The odds of an RBA rate cut next week have jumped

The Reserve Bank of Australia (RBA) could cut the official cash rate as early as next week after the consumer price index (CPI) surprisingly fell by 0.2% for the first quarter of 2016.

Economists had forecast (guessed) that CPI would rise by 0.2%, following on from the previous quarter’s 0.4% rise. The core inflation number – the key number watched by the RBA – dropped to 0.2% for the quarter and up by 1.3% for the past 12 months – well below the central bank’s target range of between 2% and 3%.

In a sign that the market expects the RBA to cut rates, the Australian dollar plunged more than one US cent to around US 76.50 cents immediately after the announcement.

The odds of a rate cut as early as next week have soared to more than 50% according to several sources, including Citigroup.

It’s the first time in seven years that Australia has seen deflation, as falling petrol (down 10%) and food prices (fruit down 11%), holiday travel and accommodation both international and domestic also fell. Six out of the eleven CPI groups fell, indicating a broad-based decline in prices.

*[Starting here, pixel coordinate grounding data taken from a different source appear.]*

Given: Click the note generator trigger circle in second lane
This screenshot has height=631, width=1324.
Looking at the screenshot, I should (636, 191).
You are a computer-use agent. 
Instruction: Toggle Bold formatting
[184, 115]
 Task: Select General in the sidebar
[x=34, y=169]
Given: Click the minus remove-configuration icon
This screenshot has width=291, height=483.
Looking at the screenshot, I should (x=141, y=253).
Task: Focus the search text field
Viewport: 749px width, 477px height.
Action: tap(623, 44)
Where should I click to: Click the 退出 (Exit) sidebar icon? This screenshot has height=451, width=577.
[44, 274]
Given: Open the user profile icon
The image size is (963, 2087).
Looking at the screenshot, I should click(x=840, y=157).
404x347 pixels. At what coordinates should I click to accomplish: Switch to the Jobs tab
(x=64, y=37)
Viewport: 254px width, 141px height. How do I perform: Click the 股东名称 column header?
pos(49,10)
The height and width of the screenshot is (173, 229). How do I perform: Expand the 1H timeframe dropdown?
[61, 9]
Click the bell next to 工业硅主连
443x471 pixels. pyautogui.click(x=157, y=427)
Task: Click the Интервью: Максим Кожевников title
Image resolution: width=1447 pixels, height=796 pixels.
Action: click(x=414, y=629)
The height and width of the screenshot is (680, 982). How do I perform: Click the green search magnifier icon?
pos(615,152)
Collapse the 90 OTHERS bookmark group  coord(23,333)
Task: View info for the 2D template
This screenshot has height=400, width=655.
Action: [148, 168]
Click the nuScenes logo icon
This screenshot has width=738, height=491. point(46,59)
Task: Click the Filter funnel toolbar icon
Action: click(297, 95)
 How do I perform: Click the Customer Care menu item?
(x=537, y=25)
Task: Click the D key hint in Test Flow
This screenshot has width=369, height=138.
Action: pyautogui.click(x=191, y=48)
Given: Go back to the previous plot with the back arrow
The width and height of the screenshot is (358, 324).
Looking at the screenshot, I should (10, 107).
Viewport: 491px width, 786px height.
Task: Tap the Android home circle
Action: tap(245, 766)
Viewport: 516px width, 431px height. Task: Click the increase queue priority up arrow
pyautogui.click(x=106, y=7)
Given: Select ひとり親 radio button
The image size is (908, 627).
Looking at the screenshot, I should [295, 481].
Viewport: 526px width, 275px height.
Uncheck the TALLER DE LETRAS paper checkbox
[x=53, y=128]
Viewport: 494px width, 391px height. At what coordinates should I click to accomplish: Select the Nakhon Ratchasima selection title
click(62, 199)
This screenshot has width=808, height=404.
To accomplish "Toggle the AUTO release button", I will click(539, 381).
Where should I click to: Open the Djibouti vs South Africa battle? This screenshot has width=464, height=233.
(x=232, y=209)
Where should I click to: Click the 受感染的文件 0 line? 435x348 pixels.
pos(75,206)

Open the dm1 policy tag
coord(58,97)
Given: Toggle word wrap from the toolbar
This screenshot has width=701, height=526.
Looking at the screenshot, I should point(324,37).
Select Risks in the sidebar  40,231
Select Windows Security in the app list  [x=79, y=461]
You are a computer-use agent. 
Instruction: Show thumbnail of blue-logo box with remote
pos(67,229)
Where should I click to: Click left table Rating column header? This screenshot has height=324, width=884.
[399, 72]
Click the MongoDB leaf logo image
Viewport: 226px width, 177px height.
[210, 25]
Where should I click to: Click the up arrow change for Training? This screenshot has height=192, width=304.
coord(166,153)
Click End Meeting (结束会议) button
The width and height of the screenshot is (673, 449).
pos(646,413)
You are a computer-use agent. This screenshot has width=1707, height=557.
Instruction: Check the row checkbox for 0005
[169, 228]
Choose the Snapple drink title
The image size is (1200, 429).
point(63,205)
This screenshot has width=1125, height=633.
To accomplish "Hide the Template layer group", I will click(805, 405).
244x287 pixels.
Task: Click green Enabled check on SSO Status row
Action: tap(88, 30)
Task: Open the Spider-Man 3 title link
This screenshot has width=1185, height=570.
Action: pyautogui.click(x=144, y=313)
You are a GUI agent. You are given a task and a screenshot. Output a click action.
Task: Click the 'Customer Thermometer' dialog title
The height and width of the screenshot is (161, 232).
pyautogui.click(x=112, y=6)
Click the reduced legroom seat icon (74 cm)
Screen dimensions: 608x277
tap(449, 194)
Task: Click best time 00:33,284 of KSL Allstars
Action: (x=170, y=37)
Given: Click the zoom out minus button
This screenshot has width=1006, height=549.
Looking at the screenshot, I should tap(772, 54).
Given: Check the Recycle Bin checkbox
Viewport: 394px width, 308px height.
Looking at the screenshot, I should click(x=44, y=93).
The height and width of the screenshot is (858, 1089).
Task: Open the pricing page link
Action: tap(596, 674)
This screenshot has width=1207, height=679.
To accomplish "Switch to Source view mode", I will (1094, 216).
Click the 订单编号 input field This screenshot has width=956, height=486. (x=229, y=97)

The RBA will now have to decide whether low global oil prices and the impact they are having on inflation is a good enough reason to cut the cash rate, or whether other domestic factors are likely to offset that.

The other problem the RBA faces is that despite the current record low cash rate of 2% since April 2015, Australia faces a similar problem to other countries and regions around the world including Japan and Europe that low interest rates and even negative interest rates are not triggering the expected growth. Would a 0.25% rate cut make much of a difference in Australia?

And even if the central bank does cut the official cash rate, will the banks including the dominant big four of Australia and New Zealand Banking Group (ASX: ANZ), Commonwealth Bank of Australia (ASX: CBA), National Australia Bank Ltd (ASX: NAB) and Westpac Banking Corp (ASX: WBC) pass on all or most of the cut to their customers?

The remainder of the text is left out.